WASHINGTON - As the House Banking Committee prepares for crucial votes on Glass-Steagall legislation next week, all eyes are on the panel's huge bloc of freshmen Republicans.
The 17 GOP lawmakers represent fully one-third of the panel's votes and their views will likely determine whether the committee approves a narrow Glass-Steagall bill or broadens the package to permit large industrial companies to own banks.
As important as their votes are, however, nobody really knows for sure who commands the loyalties of this new group of legislators.
Is it House Banking Committee Chairman Jim Leach of Iowa, whose Glass- Steagall bill maintains the barriers separating commerce and banking? Or will the newcomers side with Rep. Richard Baker, R-La., who is sponsoring legislation that would permit companies of all kinds to merge with banks.
Some argue that the Banking Committee rookies will feel compelled to follow the lead of Rep. Leach.
"The party line among the freshmen seems to be 'Don't vote against the chairman, especially on the first big bill out of the committee,'" said one bank lobbyist. "Nobody can argue against the merits of Baker's approach, but that doesn't necessarily define how you vote."

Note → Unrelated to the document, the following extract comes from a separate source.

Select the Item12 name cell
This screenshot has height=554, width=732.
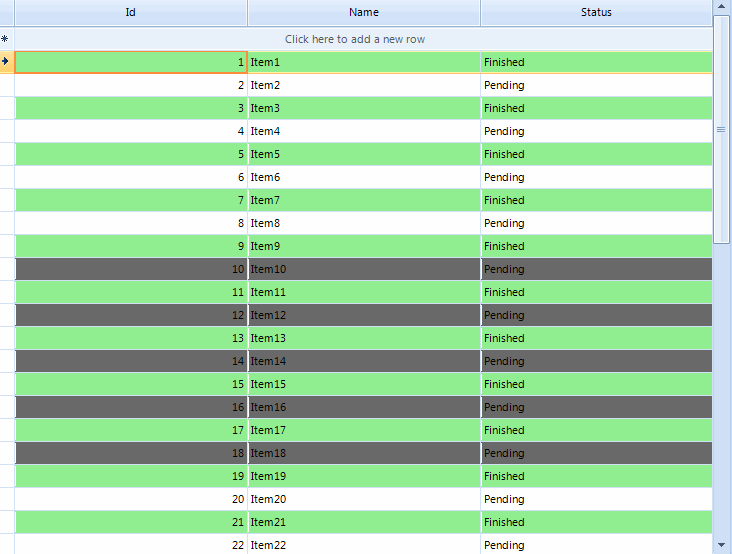click(x=364, y=315)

Indeed, Rep. Robert Ehrlich, a freshman Republican from Maryland, said that he and a group of other freshmen asked Rep. Baker to develop as much common ground as possible with Chairman Leach before the markup. This would help the freshmen "avoid running against the grain of the chairman."
An aide in Rep. Baker's office said he was "hopeful, but not optimistic" that Rep. Baker and Rep. Leach will reconcile their differing views on how to modernize the financial industry.

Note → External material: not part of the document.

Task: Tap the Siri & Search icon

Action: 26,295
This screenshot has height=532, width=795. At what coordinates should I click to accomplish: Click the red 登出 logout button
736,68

And a lack of consensus between Rep. Baker and Rep. Leach could create tension for the freshman.
For many of them, to vote with Rep. Baker would be consistent with their free-market, pro-business attitudes. But that would mean standing up against the chairman, a forbidding option that could very well lead the first-termers to stifle the philosophies they held so dear during their campaigns.
Nevertheless, one legislative source said the way freshmen vote during the markup may have more to do with how informed they are.

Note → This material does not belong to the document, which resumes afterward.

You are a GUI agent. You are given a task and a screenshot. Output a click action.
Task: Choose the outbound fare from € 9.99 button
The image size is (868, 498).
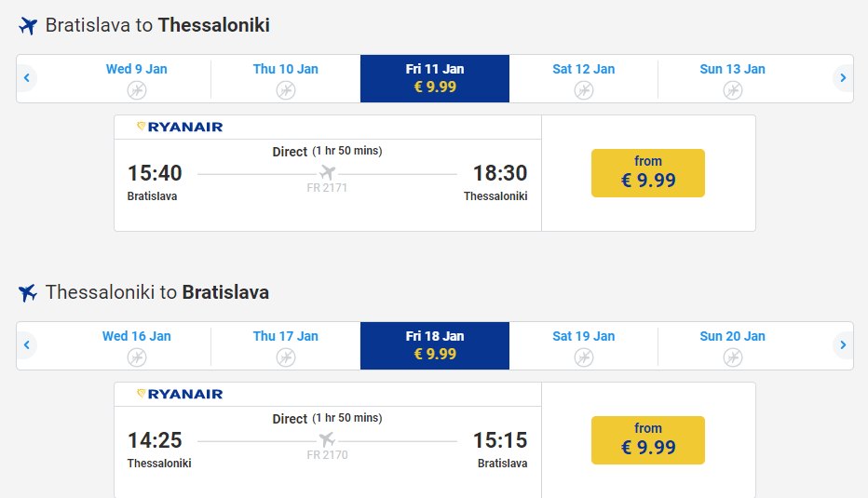point(648,173)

"When they are confused, they'll go with the chairman, but if they know what they are talking about, they'll stand up on their own," he said.
To this end, Rep. Baker recently sent 60-page briefing booklet to the GOP freshmen on House Banking. It defines banking terms, describes the current state of the financial services industry, and compares and contrasts the different modernization bills.
Still, many of the newcomers readily admit that they are frustrated by the short time left to prepare themselves for the rapidly approaching vote.
"I'm just not satisfied because I haven't been able to sit in enough of the Glass-Steagall hearings," said Rep. Robert Ney. The Ohio Republican said most of his time over the first 100 days of the session was spent working on the Contract with America.
"I really wish I had another 60 days to think about this. I'm still up in the air on it because I just haven't had time to home in on the issue," Rep. Ney added.
And while many of the freshmen's banking aides are up to snuff on all the issues tied into next week's markup, some are just as frustrated as the lawmakers because they haven't had much time to brief their bosses.
"I've been hitting the books real hard, but I haven't had a chance to sit down and discuss this with my boss," said one aide.
The staffer said there's virtually no time left to brief his boss before the markup. Republican lawmakers left on a retreat yesterday that will last until Friday, and they'll fly back to their districts for the weekend.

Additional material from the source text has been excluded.